Her appeal included the following statement: I feel like I was wrongfully found guilty of this write up due to the fact that I never trafficked the alleged contraband; I was only aiding the person who did the alleged trafficking. My CAB should have been attempting/aiding/abetting/conspiracy. It even states in the write up that another offender was bringing the contraband in. Id. The facility head upheld Ms. Daniels’ conviction and sanctions but modified the offense to conspiring to traffic in violation of Codes 111-A and 113-A. Id. She provided the following explanation: You admit in this appeal that you assisted another offender to commit this 113A offense.
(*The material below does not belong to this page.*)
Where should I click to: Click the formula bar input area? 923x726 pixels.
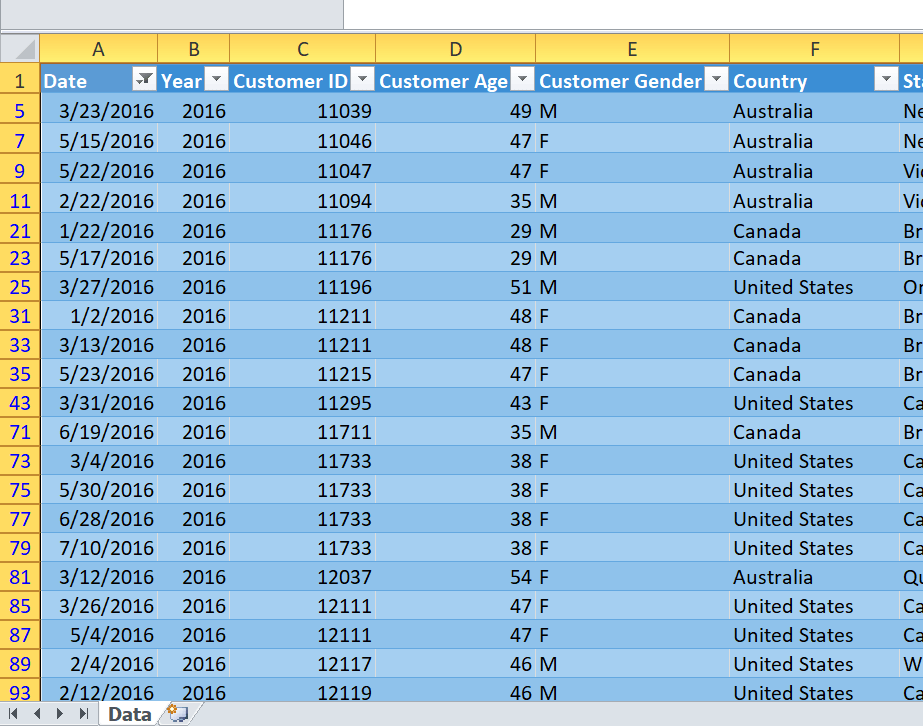630,14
While you did not personally deliver the items into the facility, the conduct report and supporting documents clearly indicate that items were trafficked into the facility as a result of your aid/involvement. I am amending the offense code to 111/113A, which simply means that you conspired and abetted with another individual to commit this offense (113A, Trafficking). This modification does not change the severity of the offense . . . . therefore, I agree with the sanctions imposed. Id. (emphasis in original). Ms. Daniels did not obtain any further relief through her appeal to the final reviewing authority. Dkt. 10-8. III. Analysis Ms. Daniels’ arguments fall into two categories: challenges to the sufficiency of the evidence against her, and challenges to the impartiality of the decision-maker who found her guilty. For the reasons explained below, neither of these arguments allow the Court to grant her petition. A. Sufficient Evidence Several of the issues Ms. Daniels raises in her petition may be read as challenges to the sufficiency of the evidence against her. “[A] hearing officer’s decision need only rest on ‘some evidence’ logically supporting it and demonstrating that the result is not arbitrary.” Ellison, 820

F.3d at 274. The “some evidence” standard is much more lenient than the “beyond a reasonable doubt” standard. Moffat, 288 F.3d at 981. “[T]he relevant question is whether there is any evidence in the record that could support the conclusion reached by the disciplinary board.” Hill, 472 U.S. at 455–56 (emphasis added); see also Eichwedel v. Chandler, 696 F.3d 660, 675 (7th Cir. 2012) (same). When assessing the sufficiency of the evidence in a habeas proceeding, the Court may not “reweigh the evidence underlying the hearing officer’s decision” or “look to see if other record evidence supports a contrary finding.” Rhoiney, 723 F. App’x at 348 (citing Webb v. Anderson, 224 F.3d 649, 652 (7th Cir. 2000)). Instead, the Court must limit its inquiry “to whether any reliable evidence exists to support the conclusions drawn by the hearing officer.” Id. (emphasis

added). After the facility head amended the charge, sanctions were imposed against Ms. Daniels for violating Codes 111-A (Conspiracy/Attempting/Aiding or Abetting) and 113-A (Trafficking). An inmate violates Code 111-A by “[a]ttempting by one’s self or with another person or conspiring or aiding and abetting with another person to commit any Class A offense.” Dkt. 10-9 at § 111. An inmate violates Code 113-A by “[g]iving, selling, trading, transferring, or in any other manner moving an unauthorized physical object to another person; or receiving, buying, trading, or transferring; or in any other manner moving an unauthorized physical object from another person without the prior authorization of the facility warden or designee.” Id. at § 113. As a preliminary matter, while the facility head amended the charge to include Code 111- A after the disciplinary hearing had been conducted, neither a revised notice nor a new hearing were required. See Driver v. Hanks, 136 F. App’x 909, 911 (7th Cir. 2005).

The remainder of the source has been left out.